(課題 1): 養子縁組の記事では、外国人のほうが特別に待遇されている理由を何だと述べていますか?
(課題 2): 養子縁組の記事から、「カナダ人や国際養子縁組を望む」を含む語句で始め、「の人口に比して非常に少ない。」の後で終わる部分を、そのまま書き写してください。
(課題 3):
次の(a)〜(c)は養子縁組の記事の内容と一致しますか?それぞれ「はい」か「いいえ」で答え、判断の決め手となる記事の語句をそのまま引用してください。
(a) カナダでは2004年に中国人の子供1001人が引き取られた。
(b) 「国内養護」の項目にはよくある質疑応答が用意されている。
(c) 孤児院の件で処罰された関係者は少なくとも33人だった。

(表示テキスト):

中国:金次第の養子縁組、お得意先は米国人

2006/08/13 21:25
 【大紀元日本8月13日】中国人の子供の引き取りが、中国の夫婦にとっては難しく、逆に外国の夫婦にとっては比較的に容易であると言われている。中国の関連機関も中国人に対して養子縁組サービスを提供したくないようだ。

 カナダのグローブ・アンド・メール紙は7月24日、中共国営の児童養護センターである中国児童養護事務センター(China Center for Adoption Affairs)のウェブサイトからこの点を明らかにした。同サイトで「国際養護」という項目を選ぶと、英文が現れ、外国人が参考にできる養子縁組情報が多く掲載されている他、よくある質疑応答も用意されている。しかし、「国内養護」という項目では、質疑応答の項目もなく、しかも他の情報も不足している。

 カナダ人や国際養子縁組を望む西洋人の大多数にとって、中国はすでに最多の子供の提供源になっている。カナダでは2004年に中国人の子供1001人が引き取られた。同年のこの数字はカナダ人が引き取った外国の子供の半数以上を占めている。

 しかし、中国人夫婦の多くは冷遇されている。2005年に、中国の家庭が中国人の子供を養子にした数はたったの38000人に過ぎず、この数字は13億の人口に比して非常に少ない。

 外国人のほうが特別に待遇されていることが明らかになったが、多くの利益を生むからである。中国の多くの孤児院が政府当局によるものではないことが障碍になっており、中国人の家庭が中国人の孤児を引き取るのを妨げている。

 中国人の子供を引き取りたいと思う外国人は、仲介業者を選ぶことができる。これらの仲介商は皆、一連のサービスを提供している。ホテルの予約を初め、移動手段の提供、書類の処理と通訳などはもちろん、更に書類を待っている間に観光に連れて行くサービスもある。しかし、中国人の夫婦にそのようなサービスはない。

 この理由が、中国における養子縁組への障碍のひとつとなっている。中国の個人営業や非政府組織による子供の養子縁組が極めて盛んに行われており、闇では子供の誘拐から販売までのルートもある。今年初め、中国南方の6つの孤児院が2002年からずっと子供を販売し、去年だけで誘拐された子供78人を買い取ったことを中共当局が認め、関係者の少なくとも33人が処罰された。外国人は中国人の家庭よりもこの6つの孤児院の子供を引き取る際に通常よりも高い料金を支払っていたという。

(保存データ):

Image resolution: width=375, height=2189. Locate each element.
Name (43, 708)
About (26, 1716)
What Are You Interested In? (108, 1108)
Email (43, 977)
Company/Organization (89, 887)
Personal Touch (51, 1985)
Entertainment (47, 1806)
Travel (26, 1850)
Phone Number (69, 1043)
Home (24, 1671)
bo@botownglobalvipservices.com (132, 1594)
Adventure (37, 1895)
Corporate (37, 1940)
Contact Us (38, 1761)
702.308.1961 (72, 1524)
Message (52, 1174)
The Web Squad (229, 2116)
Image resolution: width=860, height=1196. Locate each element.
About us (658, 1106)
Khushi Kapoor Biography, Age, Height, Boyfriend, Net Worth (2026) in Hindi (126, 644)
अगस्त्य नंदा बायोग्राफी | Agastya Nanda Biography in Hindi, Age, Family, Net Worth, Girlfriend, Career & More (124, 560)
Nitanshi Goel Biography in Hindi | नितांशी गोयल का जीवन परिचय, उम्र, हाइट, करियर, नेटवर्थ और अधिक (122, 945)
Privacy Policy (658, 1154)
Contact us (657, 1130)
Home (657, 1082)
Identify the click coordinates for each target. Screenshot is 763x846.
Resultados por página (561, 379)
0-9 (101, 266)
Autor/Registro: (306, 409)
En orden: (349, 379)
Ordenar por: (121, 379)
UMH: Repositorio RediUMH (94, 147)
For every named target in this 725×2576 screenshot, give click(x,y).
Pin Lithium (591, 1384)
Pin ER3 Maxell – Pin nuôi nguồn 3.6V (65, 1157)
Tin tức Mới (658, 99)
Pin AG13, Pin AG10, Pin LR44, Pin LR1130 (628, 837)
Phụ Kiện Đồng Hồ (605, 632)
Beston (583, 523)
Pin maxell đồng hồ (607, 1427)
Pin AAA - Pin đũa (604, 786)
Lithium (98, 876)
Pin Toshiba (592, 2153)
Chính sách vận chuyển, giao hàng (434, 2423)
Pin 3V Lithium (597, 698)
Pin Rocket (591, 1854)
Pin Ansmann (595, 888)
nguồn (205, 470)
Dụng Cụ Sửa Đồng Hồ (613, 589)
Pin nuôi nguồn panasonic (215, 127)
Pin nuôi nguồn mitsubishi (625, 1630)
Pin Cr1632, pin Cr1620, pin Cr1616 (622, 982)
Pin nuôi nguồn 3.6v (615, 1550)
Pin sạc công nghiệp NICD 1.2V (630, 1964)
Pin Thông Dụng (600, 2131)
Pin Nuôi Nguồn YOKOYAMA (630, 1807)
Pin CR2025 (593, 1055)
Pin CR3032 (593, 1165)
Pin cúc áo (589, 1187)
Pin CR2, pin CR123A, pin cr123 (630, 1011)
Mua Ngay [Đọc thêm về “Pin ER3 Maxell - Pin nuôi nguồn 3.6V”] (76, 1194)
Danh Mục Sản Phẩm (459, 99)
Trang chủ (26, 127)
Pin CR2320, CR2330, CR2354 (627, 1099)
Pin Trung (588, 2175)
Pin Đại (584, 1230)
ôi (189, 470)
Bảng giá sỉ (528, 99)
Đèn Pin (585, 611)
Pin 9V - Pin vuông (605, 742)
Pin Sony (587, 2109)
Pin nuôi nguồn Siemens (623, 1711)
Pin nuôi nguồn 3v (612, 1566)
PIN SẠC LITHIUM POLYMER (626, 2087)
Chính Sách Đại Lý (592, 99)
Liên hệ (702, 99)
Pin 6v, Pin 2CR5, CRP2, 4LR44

(最終解答 1): 多くの利益を生むからです。

(最終解答 2):
カナダ人や国際養子縁組を望む西洋人の大多数にとって、中国はすでに最多の子供の提供源になっている。カナダでは2004年に中国人の子供1001人が引き取られた。同年のこの数字はカナダ人が引き取った外国の子供の半数以上を占めている。

 しかし、中国人夫婦の多くは冷遇されている。2005年に、中国の家庭が中国人の子供を養子にした数はたったの38000人に過ぎず、この数字は13億の人口に比して非常に少ない。

(最終解答 3):
(a) はい:「カナダでは2004年に中国人の子供1001人が引き取られた。」
(b) いいえ:「「国内養護」という項目では、質疑応答の項目もなく」
(c) はい:「関係者の少なくとも33人が処罰された」